Para a construção dessa atitude de vida, na qual teoria e prática reciprocamente se alimentam, a metodologia deve estar centrada no aluno, como sujeito do processo da aprendizagem. Por isso, desde o primeiro contato, os alunos devem ser seduzidos para o processo da construção coletiva e pessoal do conhecimento, em um ambiente que realiza o que significa. Nessa dinâmica, o aluno deverá perceber o quanto ele é o responsável pela construção de sua identidade e pelo processo de destinação da vida.
Contudo, essa exigência não se realiza se a presença do professor em sala de aula estiver associada à imagem de quem “dá aula”, de quem fica exausto ao final de uma jornada por motivo de aulas expositivas. Com essa postura, o aluno permanece na passiva, na recepção periférica, e acabamos traindo a concepção de que o conhecimento é uma resultante do processo de construção intersubjetiva. Assim, na contramão dessa tendência, o ato ou a atitude educativa deve buscar não imprimir ou formatar, mas desentranhar potencialidades inscritas em cada parceiro de investigação, tornando-o sujeito do processo.
Em conformidade com a metodologia focada na aprendizagem significativa, o nosso fazer pedagógico se coloca a serviço da formação das habilidades cognitivas e reflexivas, em cada parceiro do diálogo investigativo, bem como a serviço da consciência política e da presença cidadã. Dessa forma, o educador assume compromisso com a educação para a sociabilidade humana, lutando contra a tendência do individualismo sempre presente.
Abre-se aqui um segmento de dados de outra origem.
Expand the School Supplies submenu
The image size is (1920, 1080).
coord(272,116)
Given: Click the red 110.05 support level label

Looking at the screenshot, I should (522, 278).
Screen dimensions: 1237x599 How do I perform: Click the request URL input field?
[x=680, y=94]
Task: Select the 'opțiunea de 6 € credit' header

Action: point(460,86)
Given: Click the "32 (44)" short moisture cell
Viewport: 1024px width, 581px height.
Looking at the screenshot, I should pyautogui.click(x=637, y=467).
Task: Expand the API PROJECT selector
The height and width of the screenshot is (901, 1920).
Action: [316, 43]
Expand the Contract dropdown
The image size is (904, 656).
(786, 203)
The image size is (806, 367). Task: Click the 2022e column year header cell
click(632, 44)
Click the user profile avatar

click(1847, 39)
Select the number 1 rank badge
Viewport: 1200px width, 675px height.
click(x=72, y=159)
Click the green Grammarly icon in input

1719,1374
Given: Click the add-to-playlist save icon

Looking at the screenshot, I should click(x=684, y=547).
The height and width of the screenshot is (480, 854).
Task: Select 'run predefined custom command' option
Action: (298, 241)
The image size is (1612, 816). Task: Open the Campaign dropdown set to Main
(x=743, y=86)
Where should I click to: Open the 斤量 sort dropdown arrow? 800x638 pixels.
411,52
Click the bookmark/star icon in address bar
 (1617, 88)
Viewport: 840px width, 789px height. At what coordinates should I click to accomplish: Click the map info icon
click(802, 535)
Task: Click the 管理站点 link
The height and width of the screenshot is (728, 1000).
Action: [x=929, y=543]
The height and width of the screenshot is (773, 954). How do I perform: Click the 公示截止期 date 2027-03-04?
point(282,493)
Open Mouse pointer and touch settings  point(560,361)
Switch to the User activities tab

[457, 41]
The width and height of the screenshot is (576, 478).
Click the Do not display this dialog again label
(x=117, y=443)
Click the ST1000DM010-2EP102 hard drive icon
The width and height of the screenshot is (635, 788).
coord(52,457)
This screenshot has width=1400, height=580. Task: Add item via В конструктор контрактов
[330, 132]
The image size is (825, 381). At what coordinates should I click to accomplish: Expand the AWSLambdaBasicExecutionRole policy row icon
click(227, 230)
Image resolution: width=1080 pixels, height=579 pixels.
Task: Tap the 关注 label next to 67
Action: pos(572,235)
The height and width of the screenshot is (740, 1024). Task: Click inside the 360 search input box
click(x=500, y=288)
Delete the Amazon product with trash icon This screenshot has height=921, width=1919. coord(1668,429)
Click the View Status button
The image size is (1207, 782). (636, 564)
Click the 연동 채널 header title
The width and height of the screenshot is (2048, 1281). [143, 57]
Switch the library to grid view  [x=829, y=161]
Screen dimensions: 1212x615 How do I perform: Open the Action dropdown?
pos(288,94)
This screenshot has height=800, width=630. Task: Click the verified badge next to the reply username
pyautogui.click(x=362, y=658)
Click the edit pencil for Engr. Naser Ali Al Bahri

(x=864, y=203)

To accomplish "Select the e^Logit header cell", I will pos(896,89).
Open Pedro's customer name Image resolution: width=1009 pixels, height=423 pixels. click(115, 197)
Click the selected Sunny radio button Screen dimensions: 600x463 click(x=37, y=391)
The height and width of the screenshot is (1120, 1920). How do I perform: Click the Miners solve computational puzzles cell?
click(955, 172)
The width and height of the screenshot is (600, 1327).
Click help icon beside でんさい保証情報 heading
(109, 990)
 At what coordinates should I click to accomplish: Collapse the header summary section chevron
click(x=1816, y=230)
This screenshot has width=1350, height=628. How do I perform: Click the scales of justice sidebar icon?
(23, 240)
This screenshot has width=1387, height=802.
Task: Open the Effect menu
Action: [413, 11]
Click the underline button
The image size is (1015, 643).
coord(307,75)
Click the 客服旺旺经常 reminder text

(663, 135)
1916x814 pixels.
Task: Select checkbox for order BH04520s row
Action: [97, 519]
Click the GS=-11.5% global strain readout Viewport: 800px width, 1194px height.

Portanto, educar para a cidadania é educar para construção de competências que se atualizarão nas habilidades, tais como saber conviver, aprender a dialogar, saber trabalhar em equipe, construir soluções para conflitos e impasses, construir consensos. Em consequência, a forma como a aula acontece, sua estrutura e dinâmica devem sinalizar para o espaço democrático do direito, da ativa e decisiva participação de todos. É preciso, portanto, que a sala de aula seja reflexão e antecipação da cidade ideal, sem exclusões, sem preconceitos discriminatórios, de qualquer natureza: étnicos, ideológicos, religiosos, de orientação sexual, etc.
Recordando o método socrático-platônico de construir conhecimento, conhecido como maiêutica e dialética, o mestre torna-se parteiro que auxilia no parto das ideias, em direção à construção do conceito, através do diálogo. No resgate dessa metodologia, a função do educador se realiza, inicialmente, partindo do saber prévio dos alunos para, em seguida, iniciar a problematização desse senso comum, oportunizando ao sujeito o olhar e o reconhecimento de seus próprios pressupostos, auxiliando na construção e explicitação de seus princípios. Assim, conhecimento e vida cotidiana permanecerão sempre vinculados, devendo o educador organizar e dinamizar situações e vivências de aprendizagem significativa, envolvendo os alunos nas etapas do processo de ensino/aprendizagem.
Com efeito, a maiêutica e a dialética nos recordam que o educador deve administrar a progressão da aprendizagem dos alunos, favorecendo o encontro dos saberes já existentes e construídos, possibilitando que um aluno possa também ser mediador no processo de aprendizagem de outro aluno, em ambiente de dialogo investigativo. Isso implica gestar novo espaço educativo, fazendo da sala de aula oficina, na qual o saber é construído e reconstruído, apropriado e reapropriado, mediante progressivas desequilibrações, provocadas pelo próprio mestre, comprometido com a construção da inteligência da complexidade. Assim, o ambiente escolar deve encontrar sua força motriz na oficina do saber em construção.